(Set problem):
Reproduce the material from the line with "The height and" through the end, leaving out the pictures.
— start Provided records —
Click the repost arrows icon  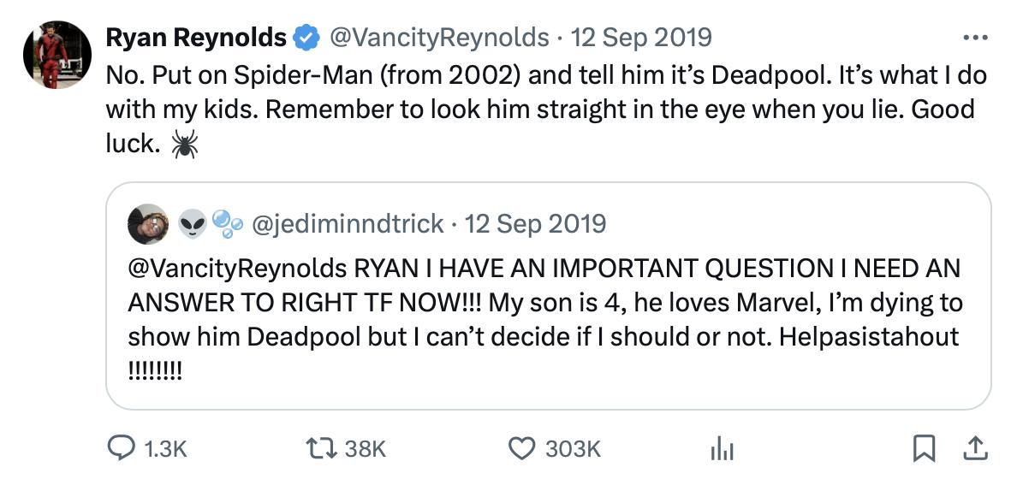pyautogui.click(x=318, y=447)
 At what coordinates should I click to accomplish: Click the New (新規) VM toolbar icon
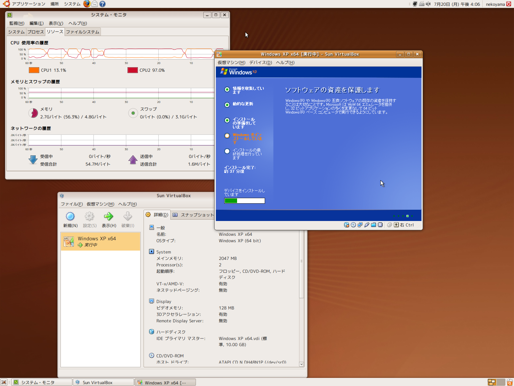70,216
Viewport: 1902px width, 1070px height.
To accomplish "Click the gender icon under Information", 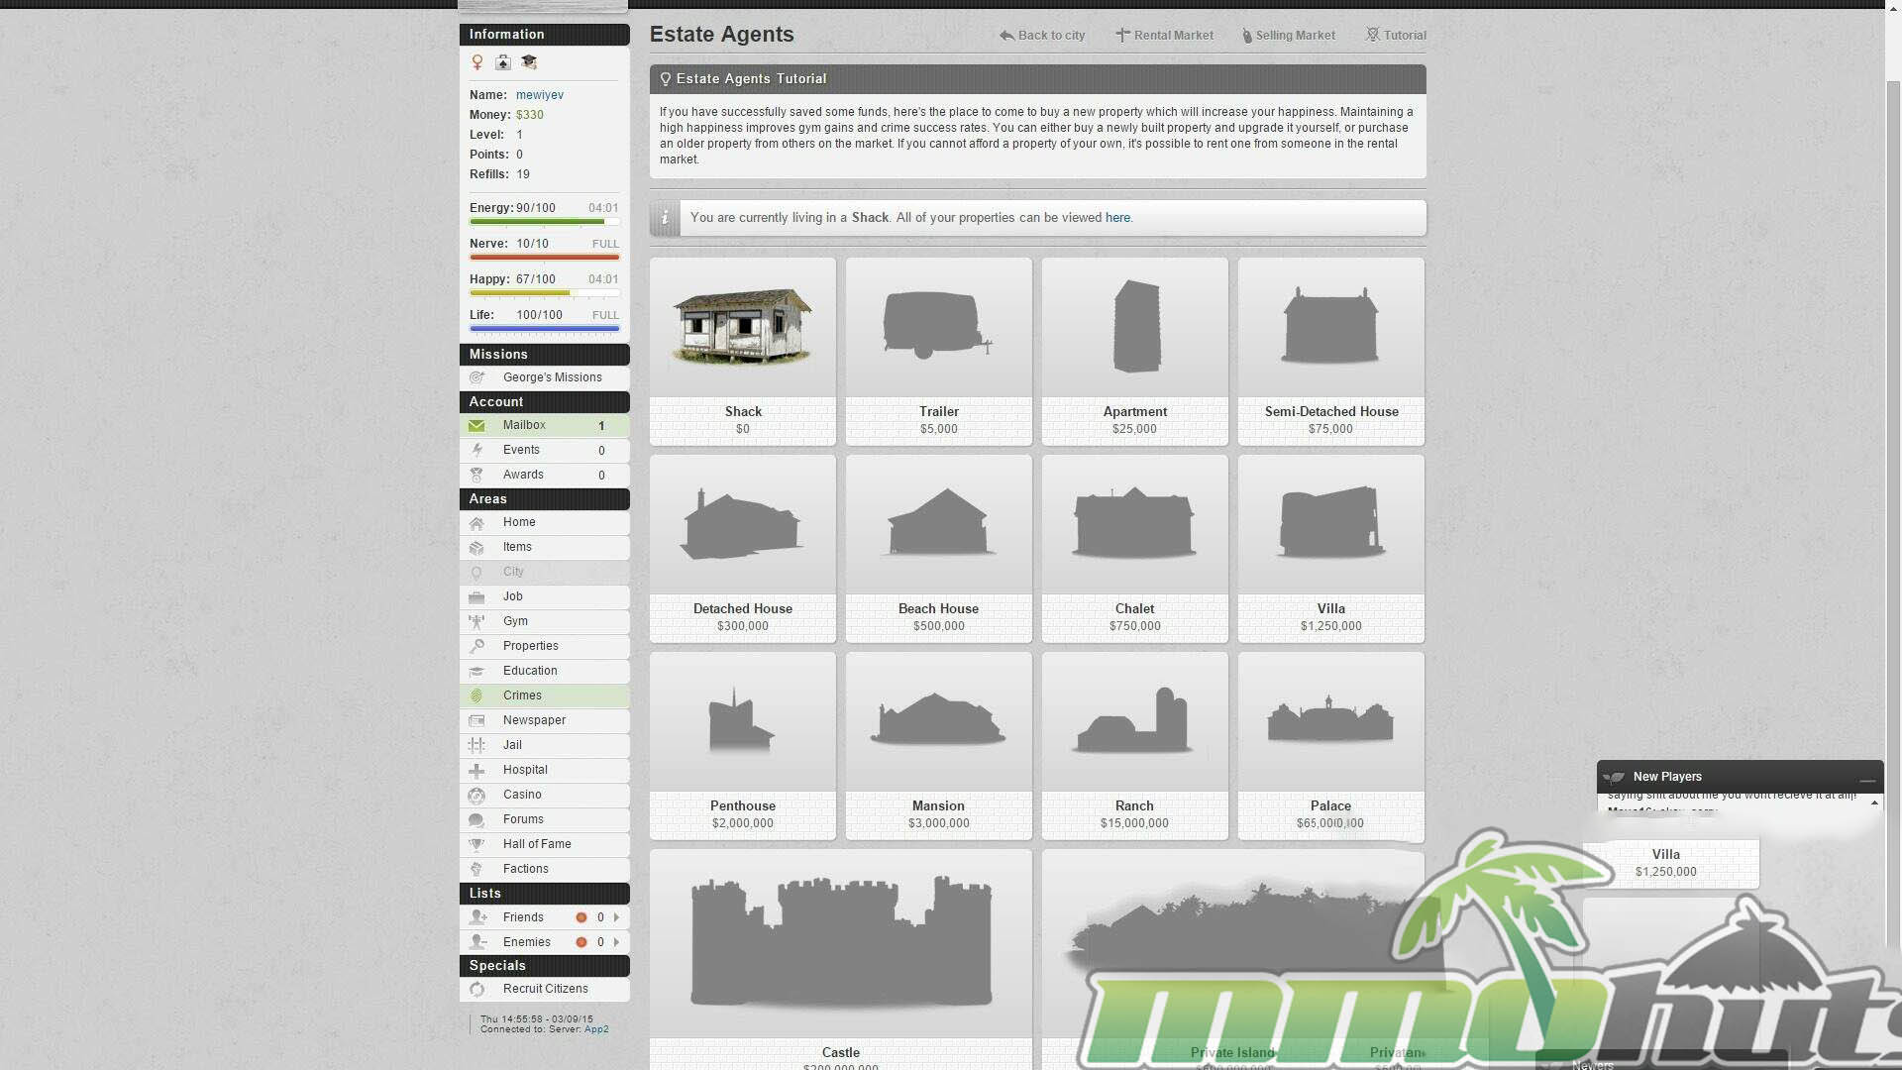I will click(477, 62).
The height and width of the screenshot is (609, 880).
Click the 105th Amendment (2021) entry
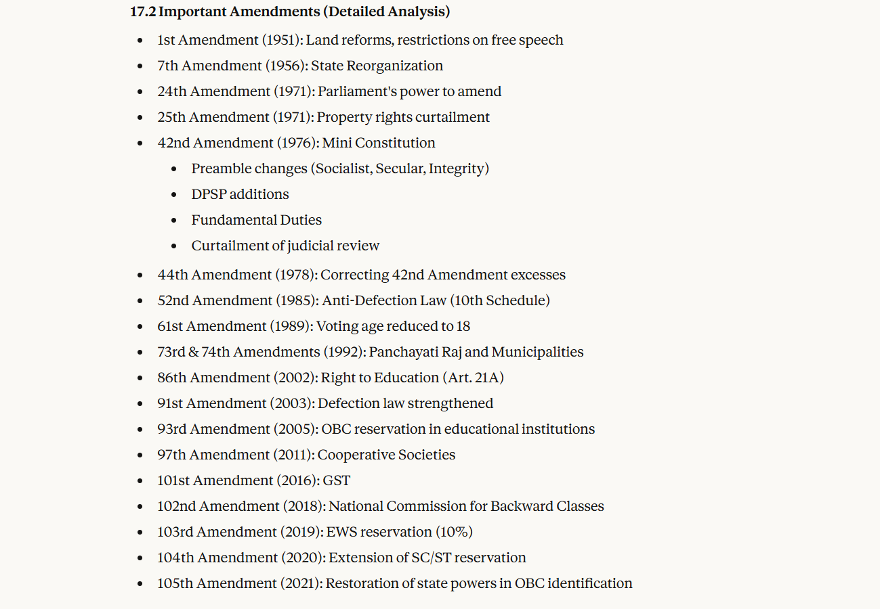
— end Provided records —
(Written solution):
The height and width of the screenshot is (609, 880).
Click the 105th Amendment (2021) entry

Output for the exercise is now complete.